→ WHAT YOU WILL DO: Return the stretch from the line containing "Where should I" through the line containing "click(x=839, y=21)", reproducing each line word for word and leaving the pictures out of the answer.

→ INPUT DATA:
════
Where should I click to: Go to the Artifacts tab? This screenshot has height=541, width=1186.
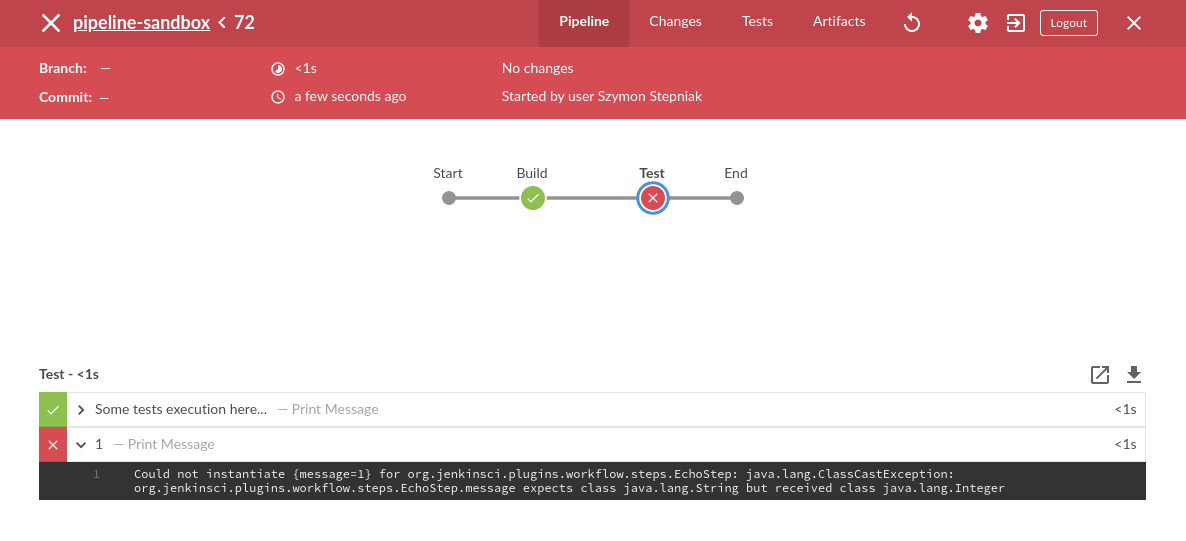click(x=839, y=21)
════
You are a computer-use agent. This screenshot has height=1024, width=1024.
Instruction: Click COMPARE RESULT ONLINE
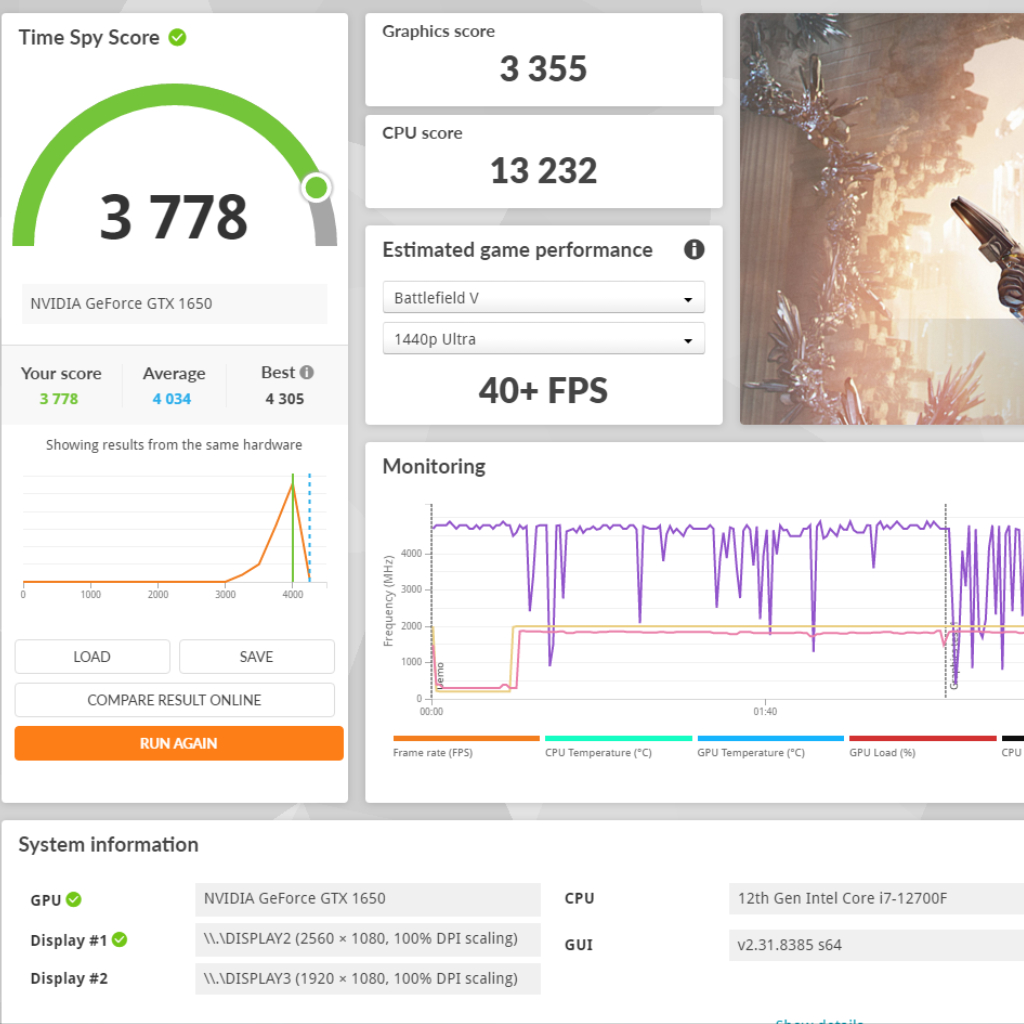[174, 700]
════
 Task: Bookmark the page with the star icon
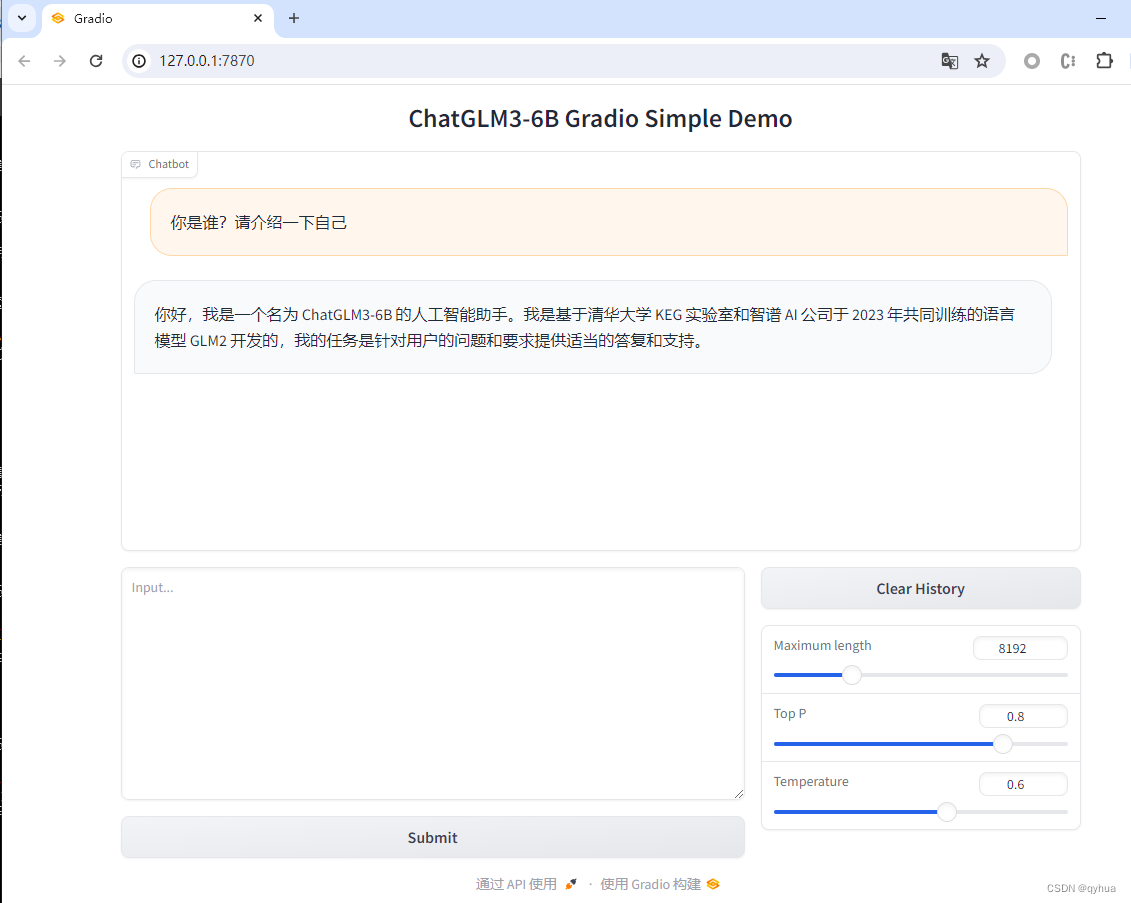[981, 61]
════
→ SOLUTION TO THE EXERCISE:
Where should I click to: Go to the Artifacts tab? This screenshot has height=541, width=1186.
click(x=839, y=21)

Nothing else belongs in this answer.